The Scottish Government’s replacement for stamp duty is negatively impacting Scotland’s property market, with a slowing of high value commercial and residential sales creating a stagnated market, according to Alasdair Humphery, lead director of property firm JLL in Scotland.
Land and Buildings Transaction Tax (LBTT) returns for both commercial and residential property are expected to fall well short of the targets set by John Swinney when he introduced the tax as Finance Secretary in 2013. The tax came into force from April 1 2015.
The latest findings from the Scottish Property Federation found that LBTT in 2016/17, across all sectors generated revenues of £481.1m, £56.9m (10.6%) below the Scottish Government’s forecast, and only £65.1m more than the first year’s take.
The Scottish Government forecast in its 2016/17 budget that it would raise £538m from LBTT. This is despite current average monthly LBTT revenue standing at £36.5m.
The introduction of Additional Dwelling Supplement (ADS), which taxes commercial and residential owners on second properties, is thought to have boosted LBTT figures significantly, but not enough to meet targets. Excluding the new ADS, LBTT revenue for 2016/17 was £389.8m, £26.2m (6.3%) less than in 2015/16.
The Scottish Government raised £214.2m from commercial LBTT in 2015/16. In 2016/17 that figure was only £177.3m – a decrease of £36.9m or 17.2%.
LBTT was recently criticised in a study commissioned by the Scottish Government on the recommendation of the Scottish Fiscal Commission to explore model option for forecasting the housing market. The study found the modelling was “ill-suited” and “poor” with the tax very difficult to accurately forecast.
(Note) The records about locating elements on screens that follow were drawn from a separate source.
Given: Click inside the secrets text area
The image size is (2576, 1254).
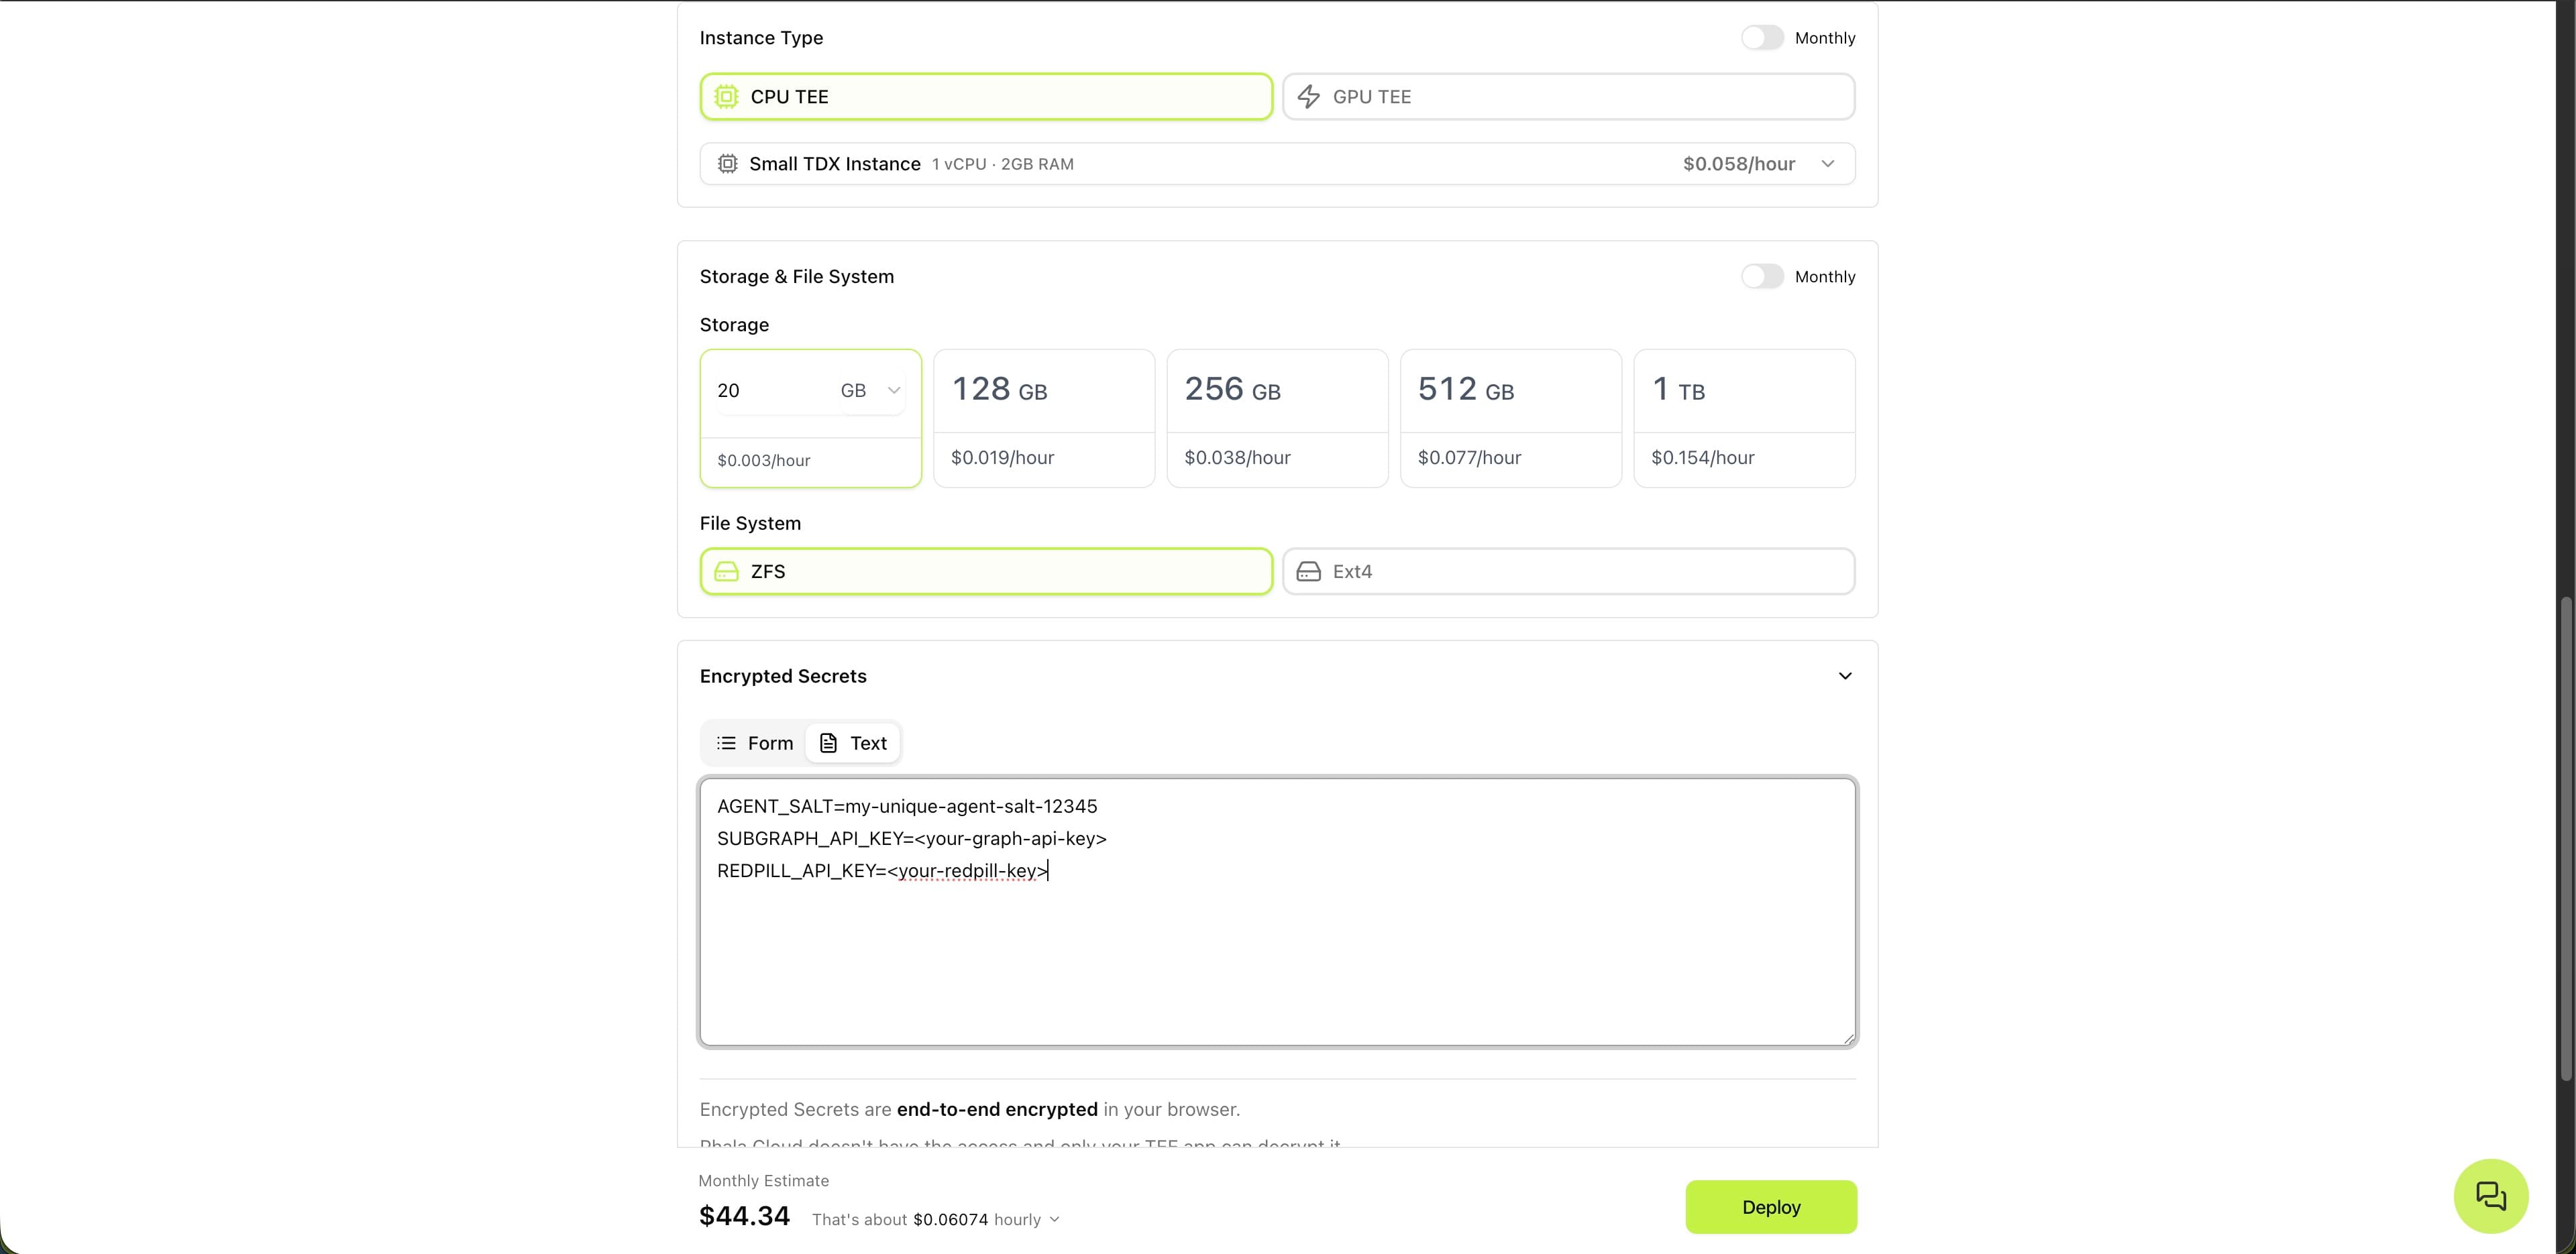Looking at the screenshot, I should click(1277, 950).
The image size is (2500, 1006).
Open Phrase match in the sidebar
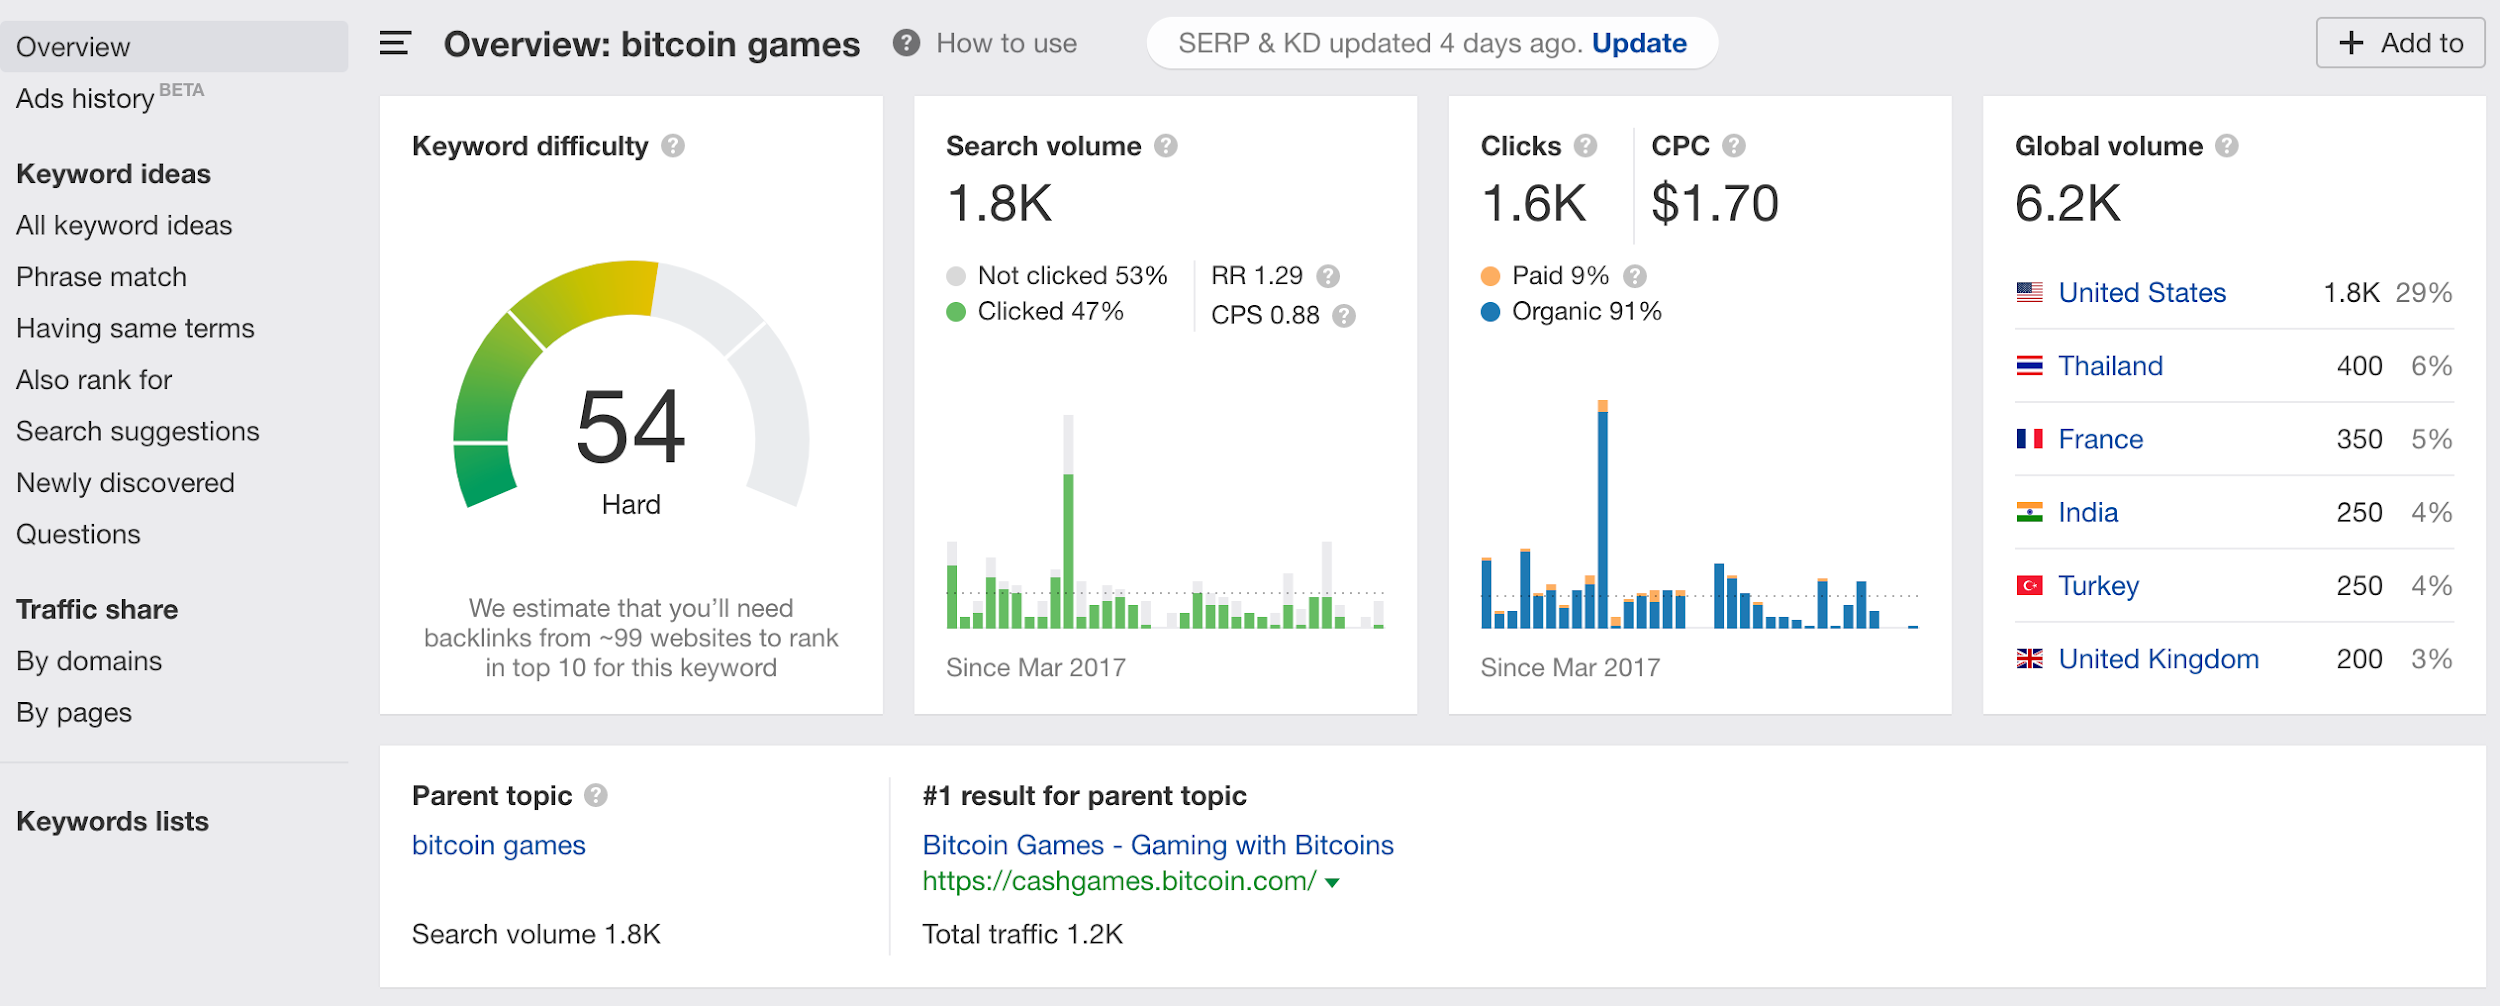(x=101, y=277)
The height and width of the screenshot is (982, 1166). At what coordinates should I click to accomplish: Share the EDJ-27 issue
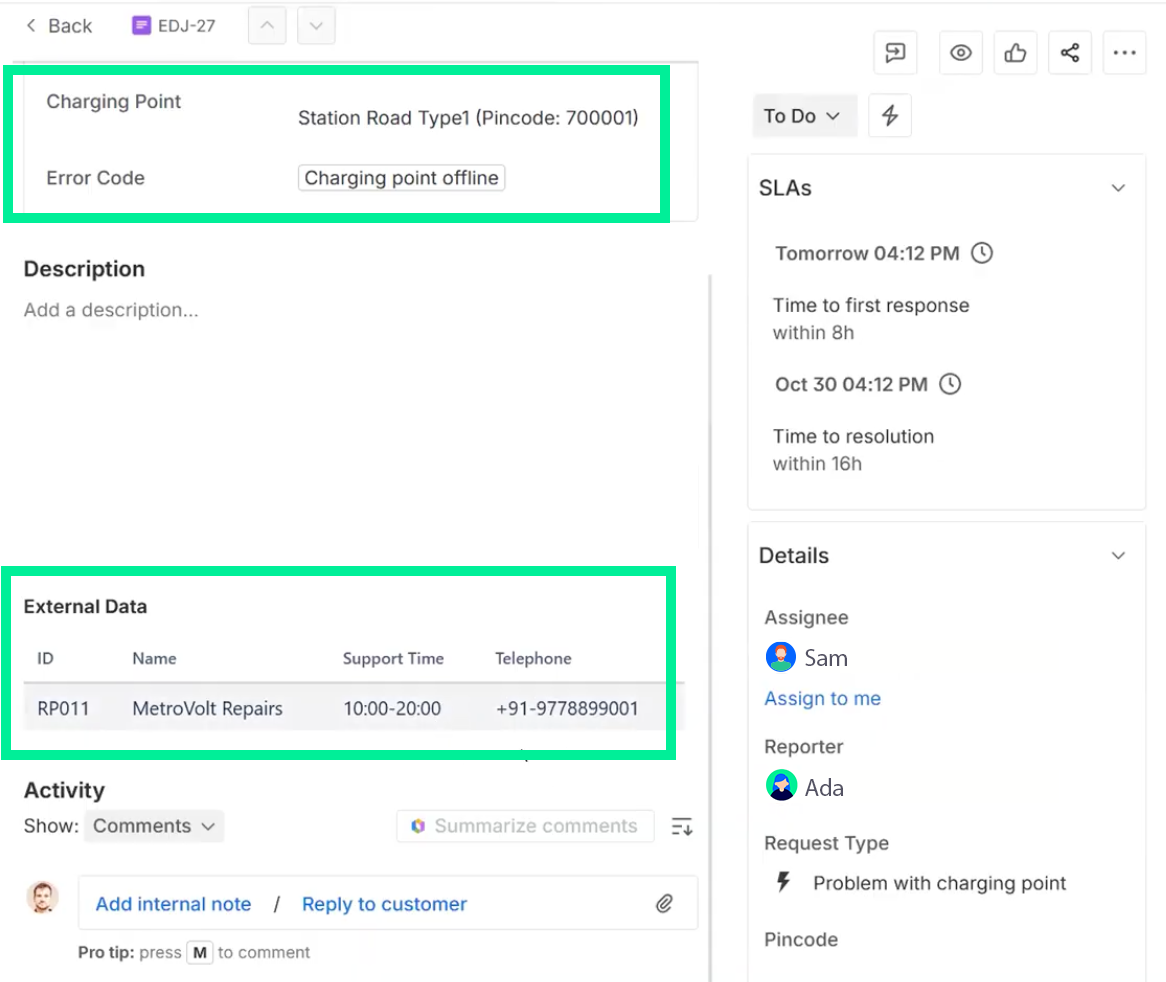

Alasdair Humphery, Lead Director at JLL in Scotland said: “We’ve now passed the two year anniversary of LBTT and it is clear to see a negative impact on Scotland’s property market. The latest Scottish Property Federation figures suggest that the most recent tax targets set by the Scottish Government have fallen short by around £60 million with commercial property receipts well down on last year’s tally and behind expectations. For too long, commercial property receipts have been used to balance out an underperforming residential market, caused by heavy handed taxation particularly at the middle and top ends of the market.
“Homeowners are facing further obstacles to sell their homes in the £325,000 to £750,000 bracket, with a 10 per cent tax handed to buyers. The tax has undoubtedly stifled within this bracket, especially in central belt cities where homes are more expensive. Mid-market transactions, which are typically the life blood of any property market, have been restricted by this broad banding, making it hard for people to either buy larger homes or downsize to smaller ones. By revising the threshold currently in place across sales from £325,000 to £750,000, we would most likely see an increase in buyer activity, to the benefit of the tax pot and the property market.
“At the top end of the market there is also a value discrepancy between Scotland and England, creating an uneven playing field. For instance, LBTT would place an extra £45,000 to the cost of a £1m home if the property is bought in Scotland rather than England.
“Aside from those already living in Scotland, another consideration is the impact higher taxation is having on people looking to relocate to Scotland for work, particularly those moving from London or other large English cities. When faced with increased income tax and stamp duty proportionately higher than in England, there is a risk that hefty taxation could deter high profile hires from relocating to Scotland.”